La consommation modérée d’alcool peut apporter des avantages, mais la quantité d’alcool qui constitue cette “consommation modérée” varie en fonction du sexe, de l’âge, de l’origine ethnique, des caractéristiques génétiques, du poids corporel et des maladies coexistantes.

L’alcoolisme est une maladie chronique qui évolue lentement. Le pic de dépendance se produit tôt : en moyenne, à l’âge de 18 ans.

Des études montrent que les hommes de moins de 34 ans et les femmes de moins de 45 ans qui ne boivent pas d’alcool ont les taux de mortalité les plus bas.

Après ces âges, la mortalité est plus faible chez les hommes qui prennent jusqu’à cinq verres par semaine et chez les femmes qui n’en prennent pas plus de deux.

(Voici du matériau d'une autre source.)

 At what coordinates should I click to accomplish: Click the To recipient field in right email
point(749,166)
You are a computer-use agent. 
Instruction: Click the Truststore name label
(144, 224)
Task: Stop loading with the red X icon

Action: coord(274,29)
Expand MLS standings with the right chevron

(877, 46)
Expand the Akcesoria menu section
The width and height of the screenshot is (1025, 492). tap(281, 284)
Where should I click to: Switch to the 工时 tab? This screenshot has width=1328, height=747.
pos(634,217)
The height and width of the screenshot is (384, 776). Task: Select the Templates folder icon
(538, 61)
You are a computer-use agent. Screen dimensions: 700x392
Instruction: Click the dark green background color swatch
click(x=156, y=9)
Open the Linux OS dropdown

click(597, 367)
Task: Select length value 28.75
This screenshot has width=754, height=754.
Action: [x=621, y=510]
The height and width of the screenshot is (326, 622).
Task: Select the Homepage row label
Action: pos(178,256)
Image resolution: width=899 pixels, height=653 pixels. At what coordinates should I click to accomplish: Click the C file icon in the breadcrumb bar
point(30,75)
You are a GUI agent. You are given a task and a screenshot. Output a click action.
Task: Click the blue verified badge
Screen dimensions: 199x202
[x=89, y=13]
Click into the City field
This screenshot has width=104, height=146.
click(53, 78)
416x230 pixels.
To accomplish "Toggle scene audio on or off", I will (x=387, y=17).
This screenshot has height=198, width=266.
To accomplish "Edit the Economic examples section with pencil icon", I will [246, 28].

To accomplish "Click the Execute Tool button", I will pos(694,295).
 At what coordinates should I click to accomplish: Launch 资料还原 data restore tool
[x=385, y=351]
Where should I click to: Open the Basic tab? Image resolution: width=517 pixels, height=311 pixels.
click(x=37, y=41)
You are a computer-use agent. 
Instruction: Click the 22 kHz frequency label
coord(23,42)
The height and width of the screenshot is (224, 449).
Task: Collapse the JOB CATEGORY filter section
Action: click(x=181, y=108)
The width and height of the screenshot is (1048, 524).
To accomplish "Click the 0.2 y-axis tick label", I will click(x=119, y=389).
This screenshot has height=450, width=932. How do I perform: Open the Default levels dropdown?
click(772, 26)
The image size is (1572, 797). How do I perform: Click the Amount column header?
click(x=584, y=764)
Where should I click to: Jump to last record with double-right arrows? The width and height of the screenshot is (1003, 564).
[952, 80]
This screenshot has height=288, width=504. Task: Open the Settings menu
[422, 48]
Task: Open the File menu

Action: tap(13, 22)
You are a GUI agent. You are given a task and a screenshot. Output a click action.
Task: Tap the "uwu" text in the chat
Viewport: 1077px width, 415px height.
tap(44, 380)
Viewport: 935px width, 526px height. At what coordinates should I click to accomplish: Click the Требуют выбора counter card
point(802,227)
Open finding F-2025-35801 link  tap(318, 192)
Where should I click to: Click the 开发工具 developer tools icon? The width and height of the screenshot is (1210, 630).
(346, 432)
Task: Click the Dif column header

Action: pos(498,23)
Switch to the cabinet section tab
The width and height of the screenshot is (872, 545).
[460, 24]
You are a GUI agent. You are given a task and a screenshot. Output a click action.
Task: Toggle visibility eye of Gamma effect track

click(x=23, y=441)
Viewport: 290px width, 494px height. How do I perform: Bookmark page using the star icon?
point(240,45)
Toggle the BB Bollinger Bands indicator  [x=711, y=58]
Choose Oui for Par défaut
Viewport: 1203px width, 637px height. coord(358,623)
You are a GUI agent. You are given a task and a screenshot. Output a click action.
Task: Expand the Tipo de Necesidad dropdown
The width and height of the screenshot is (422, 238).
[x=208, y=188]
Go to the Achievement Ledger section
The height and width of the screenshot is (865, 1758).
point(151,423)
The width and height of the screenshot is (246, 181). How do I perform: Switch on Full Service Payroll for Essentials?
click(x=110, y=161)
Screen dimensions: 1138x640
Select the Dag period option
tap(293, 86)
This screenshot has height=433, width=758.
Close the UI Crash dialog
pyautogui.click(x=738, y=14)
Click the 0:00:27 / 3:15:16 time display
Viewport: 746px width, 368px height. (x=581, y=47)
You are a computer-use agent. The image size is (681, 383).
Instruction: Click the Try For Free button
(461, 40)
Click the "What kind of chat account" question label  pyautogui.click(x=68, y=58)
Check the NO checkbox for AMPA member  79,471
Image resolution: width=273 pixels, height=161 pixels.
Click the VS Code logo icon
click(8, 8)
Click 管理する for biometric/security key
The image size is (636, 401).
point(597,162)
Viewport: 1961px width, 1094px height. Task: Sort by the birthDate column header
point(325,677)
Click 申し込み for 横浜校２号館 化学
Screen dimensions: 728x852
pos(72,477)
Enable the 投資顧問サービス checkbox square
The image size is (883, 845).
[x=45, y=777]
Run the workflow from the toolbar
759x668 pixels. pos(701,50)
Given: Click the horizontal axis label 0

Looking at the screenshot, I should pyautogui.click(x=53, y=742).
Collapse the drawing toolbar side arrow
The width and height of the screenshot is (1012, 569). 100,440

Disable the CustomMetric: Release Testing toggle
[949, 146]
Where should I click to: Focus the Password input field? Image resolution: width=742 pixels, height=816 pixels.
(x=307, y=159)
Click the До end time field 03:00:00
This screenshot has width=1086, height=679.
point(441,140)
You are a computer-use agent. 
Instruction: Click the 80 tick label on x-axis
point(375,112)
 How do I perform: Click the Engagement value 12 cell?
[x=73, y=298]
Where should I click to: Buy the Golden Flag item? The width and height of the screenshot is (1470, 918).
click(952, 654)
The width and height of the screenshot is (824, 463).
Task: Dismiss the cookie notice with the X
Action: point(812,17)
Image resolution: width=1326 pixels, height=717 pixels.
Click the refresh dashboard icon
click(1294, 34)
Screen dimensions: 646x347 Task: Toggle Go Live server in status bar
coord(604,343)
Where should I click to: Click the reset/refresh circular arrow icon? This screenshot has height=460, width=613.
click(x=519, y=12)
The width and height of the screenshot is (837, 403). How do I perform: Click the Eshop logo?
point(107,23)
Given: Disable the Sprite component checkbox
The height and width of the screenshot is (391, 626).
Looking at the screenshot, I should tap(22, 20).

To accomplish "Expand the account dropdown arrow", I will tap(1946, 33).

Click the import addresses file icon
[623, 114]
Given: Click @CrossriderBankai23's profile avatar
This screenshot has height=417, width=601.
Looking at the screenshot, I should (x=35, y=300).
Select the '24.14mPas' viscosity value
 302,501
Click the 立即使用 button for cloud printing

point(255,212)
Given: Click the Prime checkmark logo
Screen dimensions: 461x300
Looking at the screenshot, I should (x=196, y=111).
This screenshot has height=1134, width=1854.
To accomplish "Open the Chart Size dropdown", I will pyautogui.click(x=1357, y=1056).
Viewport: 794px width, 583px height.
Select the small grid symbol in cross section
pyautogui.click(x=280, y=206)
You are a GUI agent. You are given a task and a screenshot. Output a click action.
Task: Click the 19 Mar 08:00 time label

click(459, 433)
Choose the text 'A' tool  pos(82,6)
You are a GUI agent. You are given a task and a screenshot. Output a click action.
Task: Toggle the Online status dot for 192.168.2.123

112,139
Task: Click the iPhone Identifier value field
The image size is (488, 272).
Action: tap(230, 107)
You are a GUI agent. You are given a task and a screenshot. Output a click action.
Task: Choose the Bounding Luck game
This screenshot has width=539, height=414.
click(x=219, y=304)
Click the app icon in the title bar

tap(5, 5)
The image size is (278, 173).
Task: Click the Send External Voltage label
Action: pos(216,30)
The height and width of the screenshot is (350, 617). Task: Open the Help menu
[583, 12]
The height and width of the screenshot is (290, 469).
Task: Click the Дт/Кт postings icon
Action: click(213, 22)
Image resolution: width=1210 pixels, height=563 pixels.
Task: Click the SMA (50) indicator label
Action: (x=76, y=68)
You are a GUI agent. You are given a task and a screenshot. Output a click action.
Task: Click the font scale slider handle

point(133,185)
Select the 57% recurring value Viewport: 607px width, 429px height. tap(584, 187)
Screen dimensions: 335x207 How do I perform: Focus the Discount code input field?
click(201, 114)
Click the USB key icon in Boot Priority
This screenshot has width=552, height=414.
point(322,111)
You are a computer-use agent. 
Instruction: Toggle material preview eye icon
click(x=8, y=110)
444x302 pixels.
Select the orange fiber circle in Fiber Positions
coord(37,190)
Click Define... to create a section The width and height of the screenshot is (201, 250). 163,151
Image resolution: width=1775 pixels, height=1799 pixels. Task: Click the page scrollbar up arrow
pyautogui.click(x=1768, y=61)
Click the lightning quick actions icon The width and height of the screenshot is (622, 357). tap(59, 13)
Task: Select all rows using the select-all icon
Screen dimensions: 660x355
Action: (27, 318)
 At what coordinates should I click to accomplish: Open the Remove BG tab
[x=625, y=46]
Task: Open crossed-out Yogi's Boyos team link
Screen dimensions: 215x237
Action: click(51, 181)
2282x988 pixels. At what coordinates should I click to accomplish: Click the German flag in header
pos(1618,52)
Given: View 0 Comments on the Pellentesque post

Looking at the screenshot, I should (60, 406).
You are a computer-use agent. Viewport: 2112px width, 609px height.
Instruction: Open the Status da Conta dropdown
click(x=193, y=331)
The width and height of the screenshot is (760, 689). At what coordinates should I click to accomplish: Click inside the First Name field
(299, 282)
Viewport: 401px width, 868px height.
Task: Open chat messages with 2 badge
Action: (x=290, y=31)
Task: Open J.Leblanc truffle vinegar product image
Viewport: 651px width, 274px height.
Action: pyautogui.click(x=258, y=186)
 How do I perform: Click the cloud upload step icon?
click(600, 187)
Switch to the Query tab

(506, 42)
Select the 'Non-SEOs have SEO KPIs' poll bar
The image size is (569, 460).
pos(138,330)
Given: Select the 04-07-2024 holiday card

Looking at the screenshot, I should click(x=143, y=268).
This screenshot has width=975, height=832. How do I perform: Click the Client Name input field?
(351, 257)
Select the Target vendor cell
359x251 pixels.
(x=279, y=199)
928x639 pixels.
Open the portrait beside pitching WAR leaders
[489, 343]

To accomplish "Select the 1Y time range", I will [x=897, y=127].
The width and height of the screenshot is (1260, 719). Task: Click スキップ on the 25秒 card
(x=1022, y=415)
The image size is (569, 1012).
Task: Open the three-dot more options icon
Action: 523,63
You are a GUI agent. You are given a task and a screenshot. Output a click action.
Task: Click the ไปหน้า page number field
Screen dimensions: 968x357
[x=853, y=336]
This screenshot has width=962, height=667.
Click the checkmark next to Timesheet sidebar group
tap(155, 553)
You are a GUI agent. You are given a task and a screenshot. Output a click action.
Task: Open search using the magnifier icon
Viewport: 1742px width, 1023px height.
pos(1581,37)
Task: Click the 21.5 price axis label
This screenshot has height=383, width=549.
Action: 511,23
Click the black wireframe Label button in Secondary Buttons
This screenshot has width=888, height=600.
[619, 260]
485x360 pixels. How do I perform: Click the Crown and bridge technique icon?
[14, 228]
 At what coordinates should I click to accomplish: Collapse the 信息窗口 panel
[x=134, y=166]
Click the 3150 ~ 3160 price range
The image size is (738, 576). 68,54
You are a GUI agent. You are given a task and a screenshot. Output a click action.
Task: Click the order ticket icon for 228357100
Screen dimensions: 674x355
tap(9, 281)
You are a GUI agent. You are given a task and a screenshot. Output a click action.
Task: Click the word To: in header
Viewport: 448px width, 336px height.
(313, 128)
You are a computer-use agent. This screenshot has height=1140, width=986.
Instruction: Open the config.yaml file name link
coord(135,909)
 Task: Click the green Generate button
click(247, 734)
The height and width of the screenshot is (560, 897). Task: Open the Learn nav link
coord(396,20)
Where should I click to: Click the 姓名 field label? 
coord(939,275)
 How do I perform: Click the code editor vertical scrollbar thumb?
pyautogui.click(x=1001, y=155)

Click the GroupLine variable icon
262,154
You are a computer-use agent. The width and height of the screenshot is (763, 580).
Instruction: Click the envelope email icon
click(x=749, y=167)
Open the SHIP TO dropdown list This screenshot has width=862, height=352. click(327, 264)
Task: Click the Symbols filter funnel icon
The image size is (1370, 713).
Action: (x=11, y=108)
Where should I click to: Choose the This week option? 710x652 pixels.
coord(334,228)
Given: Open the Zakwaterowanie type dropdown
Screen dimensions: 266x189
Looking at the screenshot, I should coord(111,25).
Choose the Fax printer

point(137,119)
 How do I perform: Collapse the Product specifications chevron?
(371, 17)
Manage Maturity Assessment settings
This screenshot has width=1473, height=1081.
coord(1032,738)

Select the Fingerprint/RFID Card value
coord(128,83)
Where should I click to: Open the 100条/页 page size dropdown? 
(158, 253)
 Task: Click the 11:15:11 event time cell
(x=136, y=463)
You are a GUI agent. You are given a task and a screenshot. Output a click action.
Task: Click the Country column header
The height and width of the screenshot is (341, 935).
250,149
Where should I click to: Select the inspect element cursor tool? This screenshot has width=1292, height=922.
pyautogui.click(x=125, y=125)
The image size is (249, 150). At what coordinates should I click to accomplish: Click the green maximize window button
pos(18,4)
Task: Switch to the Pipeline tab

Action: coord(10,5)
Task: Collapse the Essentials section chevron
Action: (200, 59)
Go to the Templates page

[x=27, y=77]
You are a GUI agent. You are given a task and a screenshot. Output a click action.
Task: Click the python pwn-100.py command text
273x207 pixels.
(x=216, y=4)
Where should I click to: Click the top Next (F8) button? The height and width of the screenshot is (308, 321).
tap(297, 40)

Précisons ce qui est considéré comme une boisson. Une boisson doit contenir une quantité d’alcool comprise entre 12 et 14 grammes. Cette masse d’alcool est contenue dans une canette de bière de 350 ml environ ; un verre avec 150 ml de vin ; une dose de 45 ml de distillat (cachaça, whisky, cognac, vodka, etc.).

Les données de l’Organisation mondiale de la santé (OMS) et d’autres organisations internationales ont permis d’établir un tableau comportant quatre catégories qui permettent d’évaluer l’intensité de la consommation d’alcool et les problèmes causés à la santé.

Risque d’alcoolisme

Ce type d’utilisation peut ne pas avoir de conséquences immédiates, mais la probabilité de problèmes physiques, psychologiques ou sociaux augmente si le niveau de consommation augmente.

Les risques associés à l’augmentation du nombre de boissons à chaque occasion sont les accidents, les traumatismes et la participation à des actes de violence. Celles qui sont dues à l’augmentation du nombre de consommations hebdomadaires peuvent entraîner une cirrhose, un cancer et d’autres maladies chroniques.

Le risque d’alcoolisme est le terme utilisé pour caractériser le spectre des utilisations exagérées, mais qui exclut la dépendance chimique. Cependant, environ 1/3 des personnes qui appartiennent à cette catégorie courent le risque de la développer à l’avenir.

Problèmes liés à l’alcool

Lorsque la consommation d’alcool est nocive et s’accompagne de conséquences physiques et psychologiques plus graves, mais ne répond pas encore aux critères de l’alcoolisme. En général, cette catégorie n’inclut pas les cas de dépendance.

Utilisation abusive/nuisible

Lorsque les problèmes suivants se sont reproduits au cours des 12 derniers mois : incapacité à remplir ses obligations ; abus d’alcool dans des situations nécessitant de l’attention, des compétences et une coordination motrice ; litiges juridiques liés à l’alcool ; problèmes de relations interpersonnelles/sociales causés ou exacerbés par l’alcool.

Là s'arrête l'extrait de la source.